:: Reading text ::
* * *

Thursday, November 01, 2007

Kneejerk Argument

The opposite of being awake and present in my life is falling back into the same old arguments.

I just took part in a minor verbal skirmish in my writing group. My friend Christina, the other actively religious person in the group, and I got into a polite but insistent conversation about how much of the belief of the Gnostics was based on doctrine and how much on the experience of the believer.

Now, that's likely to be a large yawn for most readers.

Not for Christina and me. We marshalled our facts and a hefty dictionary, and neither of us budged in our position.

It ended fine, with both of us where we began. We moved on to tea at the neighborhood Whole Foods, and to subjects of more general interest.

But now I'm annoyed with myself for heating up the burners under that subject once again.

I do know what it's about: I have a still-belligerent preference for personal experience over received wisdom. Which is to say that I fall into the category of "cain't tell that girl nuthin'." Or want to, anyway.

Apparently I'd also like to believe that others in history have felt the same way.

I'm fine with that. What bugs me is the feeling I got during the conversation that I was starting to behave in a preset manner, that I'd yielded in-the-moment responsiveness to a pointless old routine.

I find it damned hard to stop that reflexive feistiness once it starts, and it's such a waste of steam.


Sarah Peters | Spiritually Engaged said...


Being prone to it myself, I'm not sure what to do about the reflexive feistiness, but it thrills me to read that people have actual conversations about Gnosticism. I've been drawn to Gnostic spirituality and worldview of late, and it seems so obscure and esoteric (even with the recent influx of scholarship on the Gnostic Gospels/Nag Hammadi Library). Just that you and your friend are talking about it is wonderful, no matter if the debate spins in the same ol' circle!


Debra Whaley said...

Have your ever read Firstlight by Sue Monk Kidd? If I recall correctly, she discusses some of her feelings about Gnosticism in that book.

I agree with you about personal experience taking precedent over received wisdom. Sounds like you were talking to someone who also is prone to reflexive feistiness, and that is always a battle that is difficult to win.

mohadoha said...

* * *

:: Extracted data ::
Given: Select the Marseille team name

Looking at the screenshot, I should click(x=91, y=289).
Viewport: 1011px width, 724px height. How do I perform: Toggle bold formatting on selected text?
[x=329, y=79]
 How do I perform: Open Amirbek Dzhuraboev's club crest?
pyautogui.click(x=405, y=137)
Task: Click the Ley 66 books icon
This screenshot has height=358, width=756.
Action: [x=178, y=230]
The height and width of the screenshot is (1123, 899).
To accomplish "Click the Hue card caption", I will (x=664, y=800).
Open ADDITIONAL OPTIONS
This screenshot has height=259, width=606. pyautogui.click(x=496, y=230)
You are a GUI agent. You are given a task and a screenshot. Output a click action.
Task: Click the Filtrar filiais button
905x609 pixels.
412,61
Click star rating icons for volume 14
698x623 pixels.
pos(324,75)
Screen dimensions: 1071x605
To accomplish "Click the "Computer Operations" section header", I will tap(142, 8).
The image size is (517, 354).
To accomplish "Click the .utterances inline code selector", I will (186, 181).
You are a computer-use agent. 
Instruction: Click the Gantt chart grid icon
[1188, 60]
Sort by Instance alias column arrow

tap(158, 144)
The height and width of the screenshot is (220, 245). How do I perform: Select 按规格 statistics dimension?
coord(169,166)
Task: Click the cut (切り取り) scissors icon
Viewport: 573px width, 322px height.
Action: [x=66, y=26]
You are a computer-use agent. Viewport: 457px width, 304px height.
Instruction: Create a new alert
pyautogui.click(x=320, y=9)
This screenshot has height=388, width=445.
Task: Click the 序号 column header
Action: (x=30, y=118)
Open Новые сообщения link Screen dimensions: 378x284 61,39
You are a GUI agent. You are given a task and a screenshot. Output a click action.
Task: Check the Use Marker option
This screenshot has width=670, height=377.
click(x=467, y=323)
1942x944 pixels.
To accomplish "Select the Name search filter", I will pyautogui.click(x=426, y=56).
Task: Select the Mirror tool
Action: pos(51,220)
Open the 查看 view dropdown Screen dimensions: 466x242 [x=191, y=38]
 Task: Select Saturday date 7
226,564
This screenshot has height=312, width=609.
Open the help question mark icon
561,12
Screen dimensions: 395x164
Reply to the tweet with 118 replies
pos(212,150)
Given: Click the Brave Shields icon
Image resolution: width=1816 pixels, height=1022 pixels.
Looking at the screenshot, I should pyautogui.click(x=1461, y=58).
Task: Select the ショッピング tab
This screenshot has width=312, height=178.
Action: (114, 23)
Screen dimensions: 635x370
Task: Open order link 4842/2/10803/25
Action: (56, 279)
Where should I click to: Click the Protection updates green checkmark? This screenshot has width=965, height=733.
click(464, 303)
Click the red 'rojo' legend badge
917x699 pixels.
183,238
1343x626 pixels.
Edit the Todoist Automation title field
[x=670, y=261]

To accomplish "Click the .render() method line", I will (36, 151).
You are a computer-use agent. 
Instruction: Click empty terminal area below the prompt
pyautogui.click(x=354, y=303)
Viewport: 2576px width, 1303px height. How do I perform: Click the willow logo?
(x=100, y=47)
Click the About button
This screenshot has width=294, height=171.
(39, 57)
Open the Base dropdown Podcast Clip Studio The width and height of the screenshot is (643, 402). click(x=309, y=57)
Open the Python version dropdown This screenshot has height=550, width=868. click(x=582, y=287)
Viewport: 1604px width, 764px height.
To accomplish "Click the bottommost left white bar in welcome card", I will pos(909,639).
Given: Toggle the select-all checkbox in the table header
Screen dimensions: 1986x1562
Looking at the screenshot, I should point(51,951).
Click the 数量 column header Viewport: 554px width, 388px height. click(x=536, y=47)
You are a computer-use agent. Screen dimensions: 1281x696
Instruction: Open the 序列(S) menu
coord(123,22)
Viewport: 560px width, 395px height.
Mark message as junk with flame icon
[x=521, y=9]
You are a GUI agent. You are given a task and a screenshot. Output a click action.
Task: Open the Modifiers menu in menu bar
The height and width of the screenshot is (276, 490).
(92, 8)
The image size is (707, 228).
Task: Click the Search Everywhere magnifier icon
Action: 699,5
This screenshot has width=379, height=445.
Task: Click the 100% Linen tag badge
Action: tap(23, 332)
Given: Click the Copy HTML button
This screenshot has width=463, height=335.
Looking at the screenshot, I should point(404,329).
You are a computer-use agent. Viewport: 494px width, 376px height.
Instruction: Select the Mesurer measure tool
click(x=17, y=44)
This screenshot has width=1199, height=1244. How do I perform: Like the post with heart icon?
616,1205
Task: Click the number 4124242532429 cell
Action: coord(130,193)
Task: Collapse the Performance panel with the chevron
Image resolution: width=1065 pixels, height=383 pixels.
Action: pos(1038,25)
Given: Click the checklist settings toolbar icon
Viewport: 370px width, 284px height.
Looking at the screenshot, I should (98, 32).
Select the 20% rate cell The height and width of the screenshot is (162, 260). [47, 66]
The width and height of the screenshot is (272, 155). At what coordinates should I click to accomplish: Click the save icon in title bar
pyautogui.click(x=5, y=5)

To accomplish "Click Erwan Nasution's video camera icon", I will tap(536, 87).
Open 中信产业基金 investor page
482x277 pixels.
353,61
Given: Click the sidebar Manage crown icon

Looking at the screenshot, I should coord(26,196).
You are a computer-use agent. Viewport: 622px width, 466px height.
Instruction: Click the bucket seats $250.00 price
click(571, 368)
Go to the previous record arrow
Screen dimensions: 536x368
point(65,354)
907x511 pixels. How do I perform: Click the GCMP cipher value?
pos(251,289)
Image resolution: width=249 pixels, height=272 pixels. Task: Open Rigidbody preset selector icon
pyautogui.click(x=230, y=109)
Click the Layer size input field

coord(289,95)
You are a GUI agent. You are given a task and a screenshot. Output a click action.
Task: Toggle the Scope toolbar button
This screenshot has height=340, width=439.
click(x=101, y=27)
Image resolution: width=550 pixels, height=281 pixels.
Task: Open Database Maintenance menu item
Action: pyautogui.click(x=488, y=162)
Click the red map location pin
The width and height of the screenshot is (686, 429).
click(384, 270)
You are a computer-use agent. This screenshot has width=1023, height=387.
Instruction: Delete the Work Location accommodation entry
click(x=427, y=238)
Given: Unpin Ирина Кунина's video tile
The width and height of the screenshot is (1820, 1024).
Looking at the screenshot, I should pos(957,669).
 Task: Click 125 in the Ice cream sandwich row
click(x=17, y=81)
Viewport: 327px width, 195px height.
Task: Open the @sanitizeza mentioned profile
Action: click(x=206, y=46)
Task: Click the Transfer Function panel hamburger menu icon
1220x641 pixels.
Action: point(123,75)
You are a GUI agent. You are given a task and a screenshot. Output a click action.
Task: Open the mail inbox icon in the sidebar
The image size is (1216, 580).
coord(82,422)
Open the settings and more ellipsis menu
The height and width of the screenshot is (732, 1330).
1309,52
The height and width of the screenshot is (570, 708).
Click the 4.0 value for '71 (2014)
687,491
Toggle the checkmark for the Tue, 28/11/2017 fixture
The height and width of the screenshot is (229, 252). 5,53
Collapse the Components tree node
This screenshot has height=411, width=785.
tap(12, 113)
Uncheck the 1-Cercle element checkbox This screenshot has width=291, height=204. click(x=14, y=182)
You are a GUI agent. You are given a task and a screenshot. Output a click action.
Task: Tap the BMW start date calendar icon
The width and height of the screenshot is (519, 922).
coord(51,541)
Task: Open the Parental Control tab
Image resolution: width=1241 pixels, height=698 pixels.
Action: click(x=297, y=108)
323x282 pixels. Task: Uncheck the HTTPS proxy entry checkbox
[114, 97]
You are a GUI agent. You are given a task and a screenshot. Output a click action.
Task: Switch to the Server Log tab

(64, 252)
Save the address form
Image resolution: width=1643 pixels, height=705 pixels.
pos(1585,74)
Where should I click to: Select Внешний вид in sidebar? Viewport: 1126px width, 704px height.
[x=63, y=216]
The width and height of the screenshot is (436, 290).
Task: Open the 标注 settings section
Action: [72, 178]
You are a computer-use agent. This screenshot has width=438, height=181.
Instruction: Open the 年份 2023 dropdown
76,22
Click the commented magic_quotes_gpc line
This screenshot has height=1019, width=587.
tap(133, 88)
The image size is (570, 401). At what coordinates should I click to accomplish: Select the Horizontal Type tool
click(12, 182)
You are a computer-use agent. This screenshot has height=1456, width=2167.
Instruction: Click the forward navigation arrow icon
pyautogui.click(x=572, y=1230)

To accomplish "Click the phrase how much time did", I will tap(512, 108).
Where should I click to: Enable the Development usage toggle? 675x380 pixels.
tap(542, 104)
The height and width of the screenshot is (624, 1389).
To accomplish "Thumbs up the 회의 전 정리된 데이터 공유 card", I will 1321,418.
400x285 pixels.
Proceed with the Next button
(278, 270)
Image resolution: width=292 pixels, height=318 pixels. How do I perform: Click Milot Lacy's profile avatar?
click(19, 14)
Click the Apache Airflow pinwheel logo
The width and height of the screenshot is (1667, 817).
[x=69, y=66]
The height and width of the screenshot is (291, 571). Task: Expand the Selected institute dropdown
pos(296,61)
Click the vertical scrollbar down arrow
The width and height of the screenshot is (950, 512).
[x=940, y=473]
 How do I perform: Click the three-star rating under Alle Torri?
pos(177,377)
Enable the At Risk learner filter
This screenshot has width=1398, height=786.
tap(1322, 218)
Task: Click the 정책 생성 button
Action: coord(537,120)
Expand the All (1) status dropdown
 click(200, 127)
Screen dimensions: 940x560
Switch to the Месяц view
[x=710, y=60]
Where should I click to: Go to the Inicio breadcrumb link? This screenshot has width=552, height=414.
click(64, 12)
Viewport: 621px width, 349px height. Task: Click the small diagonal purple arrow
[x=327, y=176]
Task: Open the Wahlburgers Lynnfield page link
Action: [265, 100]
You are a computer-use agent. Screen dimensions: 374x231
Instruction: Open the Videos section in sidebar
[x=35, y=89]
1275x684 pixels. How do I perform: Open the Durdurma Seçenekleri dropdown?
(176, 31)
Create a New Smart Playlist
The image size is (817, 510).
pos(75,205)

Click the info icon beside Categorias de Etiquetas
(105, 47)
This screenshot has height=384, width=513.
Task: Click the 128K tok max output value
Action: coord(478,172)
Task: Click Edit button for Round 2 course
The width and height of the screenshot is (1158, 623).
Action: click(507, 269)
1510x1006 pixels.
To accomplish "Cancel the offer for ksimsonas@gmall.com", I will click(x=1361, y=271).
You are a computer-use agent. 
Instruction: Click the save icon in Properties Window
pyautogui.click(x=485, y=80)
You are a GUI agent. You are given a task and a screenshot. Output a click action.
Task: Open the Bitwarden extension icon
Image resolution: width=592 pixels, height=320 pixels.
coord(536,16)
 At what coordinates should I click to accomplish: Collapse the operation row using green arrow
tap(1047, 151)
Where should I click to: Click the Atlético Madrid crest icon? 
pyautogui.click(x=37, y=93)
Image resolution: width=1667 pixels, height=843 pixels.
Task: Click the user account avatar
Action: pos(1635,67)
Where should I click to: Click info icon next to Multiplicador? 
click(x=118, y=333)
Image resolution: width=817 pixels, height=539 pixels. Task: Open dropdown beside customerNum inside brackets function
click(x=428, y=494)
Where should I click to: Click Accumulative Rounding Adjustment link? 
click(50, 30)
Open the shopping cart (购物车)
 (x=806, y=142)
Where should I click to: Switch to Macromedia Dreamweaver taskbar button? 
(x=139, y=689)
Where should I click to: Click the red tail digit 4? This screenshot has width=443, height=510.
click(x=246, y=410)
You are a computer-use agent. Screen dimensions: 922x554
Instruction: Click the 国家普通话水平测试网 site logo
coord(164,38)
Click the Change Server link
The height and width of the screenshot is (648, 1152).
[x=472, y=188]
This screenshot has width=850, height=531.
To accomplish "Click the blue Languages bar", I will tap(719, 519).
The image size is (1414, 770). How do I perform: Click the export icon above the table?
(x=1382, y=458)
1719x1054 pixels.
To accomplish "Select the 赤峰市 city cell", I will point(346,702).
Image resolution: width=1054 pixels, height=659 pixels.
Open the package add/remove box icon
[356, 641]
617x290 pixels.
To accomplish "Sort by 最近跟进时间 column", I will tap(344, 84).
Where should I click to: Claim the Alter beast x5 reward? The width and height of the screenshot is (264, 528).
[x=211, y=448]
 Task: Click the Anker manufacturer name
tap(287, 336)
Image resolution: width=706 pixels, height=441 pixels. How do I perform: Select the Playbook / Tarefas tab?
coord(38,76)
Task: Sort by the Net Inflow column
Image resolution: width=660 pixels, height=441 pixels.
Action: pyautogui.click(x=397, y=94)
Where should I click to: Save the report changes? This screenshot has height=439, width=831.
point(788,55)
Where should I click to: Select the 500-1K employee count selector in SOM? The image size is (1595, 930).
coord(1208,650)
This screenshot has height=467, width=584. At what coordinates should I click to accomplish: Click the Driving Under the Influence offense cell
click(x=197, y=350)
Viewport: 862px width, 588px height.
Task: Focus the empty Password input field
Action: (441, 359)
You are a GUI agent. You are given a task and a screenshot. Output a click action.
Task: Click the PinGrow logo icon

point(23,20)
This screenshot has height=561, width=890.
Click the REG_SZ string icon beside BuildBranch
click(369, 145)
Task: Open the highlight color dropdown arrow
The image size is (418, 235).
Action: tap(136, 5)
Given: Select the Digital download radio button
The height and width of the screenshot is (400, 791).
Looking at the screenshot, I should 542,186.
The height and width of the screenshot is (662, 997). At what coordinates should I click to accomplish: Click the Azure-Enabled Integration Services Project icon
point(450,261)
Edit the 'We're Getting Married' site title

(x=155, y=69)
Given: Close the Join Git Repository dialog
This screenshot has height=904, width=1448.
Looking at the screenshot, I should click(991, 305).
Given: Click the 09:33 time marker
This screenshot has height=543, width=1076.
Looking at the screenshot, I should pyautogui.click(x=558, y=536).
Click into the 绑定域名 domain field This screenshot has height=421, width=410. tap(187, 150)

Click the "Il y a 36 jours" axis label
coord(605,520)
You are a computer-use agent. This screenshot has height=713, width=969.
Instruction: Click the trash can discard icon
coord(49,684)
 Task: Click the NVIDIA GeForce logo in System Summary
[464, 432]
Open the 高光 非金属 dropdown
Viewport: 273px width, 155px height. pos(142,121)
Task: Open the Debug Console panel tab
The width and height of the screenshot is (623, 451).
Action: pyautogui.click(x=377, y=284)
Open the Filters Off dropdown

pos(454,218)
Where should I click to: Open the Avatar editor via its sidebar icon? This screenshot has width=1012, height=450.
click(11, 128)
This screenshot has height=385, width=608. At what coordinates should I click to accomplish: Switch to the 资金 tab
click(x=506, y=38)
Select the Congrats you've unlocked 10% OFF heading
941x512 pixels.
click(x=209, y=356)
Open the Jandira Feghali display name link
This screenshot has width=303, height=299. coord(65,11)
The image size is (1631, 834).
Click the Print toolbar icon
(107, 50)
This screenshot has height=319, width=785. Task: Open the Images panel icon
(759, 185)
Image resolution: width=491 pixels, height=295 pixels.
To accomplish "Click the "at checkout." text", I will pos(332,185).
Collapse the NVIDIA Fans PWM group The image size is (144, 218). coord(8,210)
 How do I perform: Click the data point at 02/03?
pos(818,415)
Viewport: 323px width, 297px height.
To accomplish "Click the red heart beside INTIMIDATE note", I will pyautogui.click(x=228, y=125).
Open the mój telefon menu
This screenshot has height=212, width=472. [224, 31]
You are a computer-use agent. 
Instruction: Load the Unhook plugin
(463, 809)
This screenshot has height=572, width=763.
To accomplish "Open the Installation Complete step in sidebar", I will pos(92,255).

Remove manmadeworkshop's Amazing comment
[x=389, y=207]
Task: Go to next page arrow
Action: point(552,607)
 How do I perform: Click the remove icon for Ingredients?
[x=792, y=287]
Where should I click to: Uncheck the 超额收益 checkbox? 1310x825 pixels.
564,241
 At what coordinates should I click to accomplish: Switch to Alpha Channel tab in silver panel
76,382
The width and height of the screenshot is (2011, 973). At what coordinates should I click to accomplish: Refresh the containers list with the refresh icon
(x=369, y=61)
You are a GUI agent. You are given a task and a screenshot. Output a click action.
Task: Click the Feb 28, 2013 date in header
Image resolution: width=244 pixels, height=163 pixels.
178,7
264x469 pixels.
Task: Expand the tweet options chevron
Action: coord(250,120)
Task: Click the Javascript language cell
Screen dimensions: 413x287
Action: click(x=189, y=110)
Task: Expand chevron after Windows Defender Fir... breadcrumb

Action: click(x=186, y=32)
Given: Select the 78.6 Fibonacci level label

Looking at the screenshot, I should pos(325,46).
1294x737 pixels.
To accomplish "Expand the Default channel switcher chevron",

* * *

:: Short problem 1 ::
In the records, copy out the lines starting with the line that contains "Task: Sort by the Net Inflow column" and going on through the line that contains "point(788,55)".
:: Short problem 2 ::
Carry on the blog post about the argument over Gnosticism from the point where it stops.
The records are unrelated to the blog post about the argument over Gnosticism.

:: Written answer 1 ::
Task: Sort by the Net Inflow column
Image resolution: width=660 pixels, height=441 pixels.
Action: pyautogui.click(x=397, y=94)
Where should I click to: Save the report changes? This screenshot has height=439, width=831.
point(788,55)

:: Written answer 2 ::
This happened in my house, on two different occassions, but on a different subject - H.Clinton, her votes for the Iraq war, a future war with Iran. In both cases one particular friend exploded; this was a cause for concern, as I explained to him later. Tolerating dissent is a vital part of a democratic society. Then I was surprised when the same friend was able to have a stimulating conversation about evolution versus creationism. Perhaps because of the strength of our friendship or the decreased emotional investmetn of the second topic? In any case, I agree with you that unless people are willing to listen, or give a little, these conversations can be a waste of time.

Peggy said...

Hi Sarah and Debra and welcome to you Mohadoha, Reading your comments is clarifying to me: I'm not open to being persuaded. And the point of a debate for me is not to persuade but to air and sharpen my own argument.

I enjoy that exercise as long as I don't hit an area where I have strong emotional investment. At that point there's something intoxicating about the exchange that is suspicious. I start seeing myself as a lone hero on horseback holding off the Huns with my wits and a small-gauge peashooter.

Which has nothing to do with Gnosticism or the relationship with the friend, who BTW conducted herself very well in the conversation.

Mike Lindsay said...

Hi Peggy,

I'm with you and the Gnostics. The Devine is not a head game of information and doctrine.

God, Reality, Conciousness (whatever we care to call it) is a first-person experience. No one can tell us about it. We have to experience it for ourselves.

That is why it can be said, "God has no grandchildren."

Peggy said...

I love the "god has no grandchildren" idea. Is that a line from your poetry, Mike?

I do prefer my own experience to doctrine. What we were debating yesterday was not which way is better, but whether the Gnostics relied on one over the other. If so, it certainly wasn't their only method. They were quite into the mystery-school idea.

And as much as I'm nervous about handed-down wisdom, I do love that phrase: mystery school. I'm pretty fond of libraries as well.

I hope you'll stay in the conversation here.

Mike Lindsay said...

Hi Peggy and company,

The statement "God has no grandchildren" did not come from my poetry. I am not sure where it came from. If I read it, heard it or thought it. Where ever it came from, I beleive it to be true.

"Mystery school and libraries" sounds like a conflict; but I don't think so. Spiritual truth lies in paradox. Which when encountered; if we let it move us, takes us beyond our own mind.

So doctrine and mysticism might be two sides of the same coin. And maybe that coin is our ticket to Reality.

Peggy said...

I agree. It's a combo. And if Protestant churches positioned prayer as independent exploration, I think there would be a better balance of doctrine vs. mysticism.

Mike Lindsay said...

Hi Peggy and Company,

"Doctrine vs. mysticism" reminds me of my journey from belief towards being. Religions, or belief systems, can be analyzed and debated. And accept or rejected by our rational minds. Making it somewhat easy to become a fundamentalist or atheist. Being is something deeper and greater than belief.

And it’s hard to put Being into words! Words are abstractions that can only point to what is real. Our languages allow us to efficiently communicate with each other; but they also restrict our minds. We become prisoners of abstractions; removed many times from Reality. Our minds become a sharp tool for dealing with the finite; but a dull tool for understanding the Infinite.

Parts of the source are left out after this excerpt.